▶ About this task
Set down the records again. Every word and mark must match exactly.
────────────────────────────────────────
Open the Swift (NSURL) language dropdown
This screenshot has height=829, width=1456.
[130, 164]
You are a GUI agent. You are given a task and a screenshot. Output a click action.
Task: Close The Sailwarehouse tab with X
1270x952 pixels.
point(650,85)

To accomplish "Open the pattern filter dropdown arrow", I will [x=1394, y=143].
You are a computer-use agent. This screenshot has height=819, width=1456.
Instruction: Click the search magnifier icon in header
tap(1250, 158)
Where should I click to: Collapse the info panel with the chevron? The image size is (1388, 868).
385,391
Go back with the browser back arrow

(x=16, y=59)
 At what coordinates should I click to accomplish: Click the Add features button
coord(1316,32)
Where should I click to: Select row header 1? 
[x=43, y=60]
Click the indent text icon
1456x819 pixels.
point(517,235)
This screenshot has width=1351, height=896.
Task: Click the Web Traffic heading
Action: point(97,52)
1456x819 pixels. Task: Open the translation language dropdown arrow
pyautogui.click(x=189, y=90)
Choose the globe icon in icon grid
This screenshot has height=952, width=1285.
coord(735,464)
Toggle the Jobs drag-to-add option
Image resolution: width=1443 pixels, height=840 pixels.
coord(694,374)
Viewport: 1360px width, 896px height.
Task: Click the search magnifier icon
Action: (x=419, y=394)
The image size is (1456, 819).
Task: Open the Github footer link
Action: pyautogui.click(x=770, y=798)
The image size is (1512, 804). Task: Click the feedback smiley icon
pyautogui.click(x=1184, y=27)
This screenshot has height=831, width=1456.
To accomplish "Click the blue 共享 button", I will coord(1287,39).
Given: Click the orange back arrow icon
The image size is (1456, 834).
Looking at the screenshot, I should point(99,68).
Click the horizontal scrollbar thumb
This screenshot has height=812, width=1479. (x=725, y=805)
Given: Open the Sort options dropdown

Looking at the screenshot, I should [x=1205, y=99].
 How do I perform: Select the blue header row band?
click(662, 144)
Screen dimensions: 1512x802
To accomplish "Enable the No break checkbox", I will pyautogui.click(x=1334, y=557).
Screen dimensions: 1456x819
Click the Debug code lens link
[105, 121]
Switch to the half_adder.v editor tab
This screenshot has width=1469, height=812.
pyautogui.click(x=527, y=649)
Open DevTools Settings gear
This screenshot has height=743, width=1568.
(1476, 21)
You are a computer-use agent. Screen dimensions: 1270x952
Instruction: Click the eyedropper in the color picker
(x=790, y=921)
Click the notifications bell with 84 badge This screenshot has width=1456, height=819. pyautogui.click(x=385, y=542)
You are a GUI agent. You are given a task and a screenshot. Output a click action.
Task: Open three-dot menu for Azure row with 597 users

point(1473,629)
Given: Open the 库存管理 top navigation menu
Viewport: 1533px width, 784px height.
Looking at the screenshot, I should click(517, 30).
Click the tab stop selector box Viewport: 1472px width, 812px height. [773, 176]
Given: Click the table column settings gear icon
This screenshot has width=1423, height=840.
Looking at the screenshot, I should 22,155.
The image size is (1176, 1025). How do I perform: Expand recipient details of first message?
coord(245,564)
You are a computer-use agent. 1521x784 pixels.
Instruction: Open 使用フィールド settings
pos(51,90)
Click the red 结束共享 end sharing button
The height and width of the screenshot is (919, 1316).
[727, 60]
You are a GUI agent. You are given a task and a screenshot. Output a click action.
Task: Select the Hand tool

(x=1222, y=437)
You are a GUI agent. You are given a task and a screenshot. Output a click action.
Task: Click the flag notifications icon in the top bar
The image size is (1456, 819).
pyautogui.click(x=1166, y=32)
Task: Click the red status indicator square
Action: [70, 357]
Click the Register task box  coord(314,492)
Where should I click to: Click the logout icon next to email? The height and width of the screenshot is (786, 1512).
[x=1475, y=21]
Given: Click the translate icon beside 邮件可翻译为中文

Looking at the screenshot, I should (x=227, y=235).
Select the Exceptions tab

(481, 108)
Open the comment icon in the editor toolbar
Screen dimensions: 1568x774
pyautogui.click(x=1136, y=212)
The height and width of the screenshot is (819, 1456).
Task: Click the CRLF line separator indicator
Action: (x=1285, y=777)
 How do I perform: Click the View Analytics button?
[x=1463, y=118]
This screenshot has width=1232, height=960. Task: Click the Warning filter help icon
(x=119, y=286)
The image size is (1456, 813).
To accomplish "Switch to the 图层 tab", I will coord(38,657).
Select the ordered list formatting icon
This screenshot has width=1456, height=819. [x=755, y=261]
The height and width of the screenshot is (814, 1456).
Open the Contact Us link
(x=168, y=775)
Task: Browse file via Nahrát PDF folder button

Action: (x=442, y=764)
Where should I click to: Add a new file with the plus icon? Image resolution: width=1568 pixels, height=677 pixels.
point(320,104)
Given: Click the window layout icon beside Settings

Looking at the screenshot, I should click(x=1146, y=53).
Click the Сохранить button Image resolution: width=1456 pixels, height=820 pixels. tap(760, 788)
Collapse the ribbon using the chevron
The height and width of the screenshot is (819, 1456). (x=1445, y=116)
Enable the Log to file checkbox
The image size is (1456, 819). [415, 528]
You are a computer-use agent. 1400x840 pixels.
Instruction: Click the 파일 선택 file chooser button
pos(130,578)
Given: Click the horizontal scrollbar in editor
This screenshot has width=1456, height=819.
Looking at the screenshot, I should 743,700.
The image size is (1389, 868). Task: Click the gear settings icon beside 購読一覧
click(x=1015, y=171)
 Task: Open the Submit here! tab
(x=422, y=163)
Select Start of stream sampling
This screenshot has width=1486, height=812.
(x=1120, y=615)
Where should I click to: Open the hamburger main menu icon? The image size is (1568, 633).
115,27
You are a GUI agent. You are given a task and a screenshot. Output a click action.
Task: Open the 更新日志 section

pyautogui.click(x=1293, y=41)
────────────────────────────────────────
▶ Response to this exercise
Open the Swift (NSURL) language dropdown
This screenshot has height=829, width=1456.
[130, 164]
You are a GUI agent. You are given a task and a screenshot. Output a click action.
Task: Close The Sailwarehouse tab with X
1270x952 pixels.
point(650,85)

To accomplish "Open the pattern filter dropdown arrow", I will [x=1394, y=143].
You are a computer-use agent. This screenshot has height=819, width=1456.
Instruction: Click the search magnifier icon in header
tap(1250, 158)
Where should I click to: Collapse the info panel with the chevron? The image size is (1388, 868).
385,391
Go back with the browser back arrow

(x=16, y=59)
 At what coordinates should I click to accomplish: Click the Add features button
coord(1316,32)
Where should I click to: Select row header 1? 
[x=43, y=60]
Click the indent text icon
1456x819 pixels.
point(517,235)
This screenshot has width=1351, height=896.
Task: Click the Web Traffic heading
Action: point(97,52)
1456x819 pixels. Task: Open the translation language dropdown arrow
pyautogui.click(x=189, y=90)
Choose the globe icon in icon grid
This screenshot has height=952, width=1285.
coord(735,464)
Toggle the Jobs drag-to-add option
Image resolution: width=1443 pixels, height=840 pixels.
coord(694,374)
Viewport: 1360px width, 896px height.
Task: Click the search magnifier icon
Action: (x=419, y=394)
The image size is (1456, 819).
Task: Open the Github footer link
Action: pyautogui.click(x=770, y=798)
The image size is (1512, 804). Task: Click the feedback smiley icon
pyautogui.click(x=1184, y=27)
This screenshot has height=831, width=1456.
To accomplish "Click the blue 共享 button", I will coord(1287,39).
Given: Click the orange back arrow icon
The image size is (1456, 834).
Looking at the screenshot, I should point(99,68).
Click the horizontal scrollbar thumb
This screenshot has height=812, width=1479. (x=725, y=805)
Given: Open the Sort options dropdown

Looking at the screenshot, I should [x=1205, y=99].
 How do I perform: Select the blue header row band?
click(662, 144)
Screen dimensions: 1512x802
To accomplish "Enable the No break checkbox", I will pyautogui.click(x=1334, y=557).
Screen dimensions: 1456x819
Click the Debug code lens link
[105, 121]
Switch to the half_adder.v editor tab
This screenshot has width=1469, height=812.
pyautogui.click(x=527, y=649)
Open DevTools Settings gear
This screenshot has height=743, width=1568.
(1476, 21)
You are a computer-use agent. Screen dimensions: 1270x952
Instruction: Click the eyedropper in the color picker
(x=790, y=921)
Click the notifications bell with 84 badge This screenshot has width=1456, height=819. pyautogui.click(x=385, y=542)
You are a GUI agent. You are given a task and a screenshot. Output a click action.
Task: Open three-dot menu for Azure row with 597 users

point(1473,629)
Given: Open the 库存管理 top navigation menu
Viewport: 1533px width, 784px height.
Looking at the screenshot, I should click(517, 30).
Click the tab stop selector box Viewport: 1472px width, 812px height. [773, 176]
Given: Click the table column settings gear icon
This screenshot has width=1423, height=840.
Looking at the screenshot, I should 22,155.
The image size is (1176, 1025). How do I perform: Expand recipient details of first message?
coord(245,564)
You are a computer-use agent. 1521x784 pixels.
Instruction: Open 使用フィールド settings
pos(51,90)
Click the red 结束共享 end sharing button
The height and width of the screenshot is (919, 1316).
[727, 60]
You are a GUI agent. You are given a task and a screenshot. Output a click action.
Task: Select the Hand tool

(x=1222, y=437)
You are a GUI agent. You are given a task and a screenshot. Output a click action.
Task: Click the flag notifications icon in the top bar
The image size is (1456, 819).
pyautogui.click(x=1166, y=32)
Task: Click the red status indicator square
Action: [70, 357]
Click the Register task box  coord(314,492)
Where should I click to: Click the logout icon next to email? The height and width of the screenshot is (786, 1512).
[x=1475, y=21]
Given: Click the translate icon beside 邮件可翻译为中文

Looking at the screenshot, I should (x=227, y=235).
Select the Exceptions tab

(481, 108)
Open the comment icon in the editor toolbar
Screen dimensions: 1568x774
pyautogui.click(x=1136, y=212)
The height and width of the screenshot is (819, 1456).
Task: Click the CRLF line separator indicator
Action: (x=1285, y=777)
 How do I perform: Click the View Analytics button?
[x=1463, y=118]
This screenshot has width=1232, height=960. Task: Click the Warning filter help icon
(x=119, y=286)
The image size is (1456, 813).
To accomplish "Switch to the 图层 tab", I will coord(38,657).
Select the ordered list formatting icon
This screenshot has width=1456, height=819. [x=755, y=261]
The height and width of the screenshot is (814, 1456).
Open the Contact Us link
(x=168, y=775)
Task: Browse file via Nahrát PDF folder button

Action: (x=442, y=764)
Where should I click to: Add a new file with the plus icon? Image resolution: width=1568 pixels, height=677 pixels.
point(320,104)
Given: Click the window layout icon beside Settings

Looking at the screenshot, I should click(x=1146, y=53).
Click the Сохранить button Image resolution: width=1456 pixels, height=820 pixels. tap(760, 788)
Collapse the ribbon using the chevron
The height and width of the screenshot is (819, 1456). (x=1445, y=116)
Enable the Log to file checkbox
The image size is (1456, 819). [415, 528]
You are a computer-use agent. 1400x840 pixels.
Instruction: Click the 파일 선택 file chooser button
pos(130,578)
Given: Click the horizontal scrollbar in editor
This screenshot has width=1456, height=819.
Looking at the screenshot, I should 743,700.
The image size is (1389, 868). Task: Click the gear settings icon beside 購読一覧
click(x=1015, y=171)
 Task: Open the Submit here! tab
(x=422, y=163)
Select Start of stream sampling
This screenshot has width=1486, height=812.
(x=1120, y=615)
Where should I click to: Open the hamburger main menu icon? The image size is (1568, 633).
115,27
You are a GUI agent. You are given a task and a screenshot. Output a click action.
Task: Open the 更新日志 section

pyautogui.click(x=1293, y=41)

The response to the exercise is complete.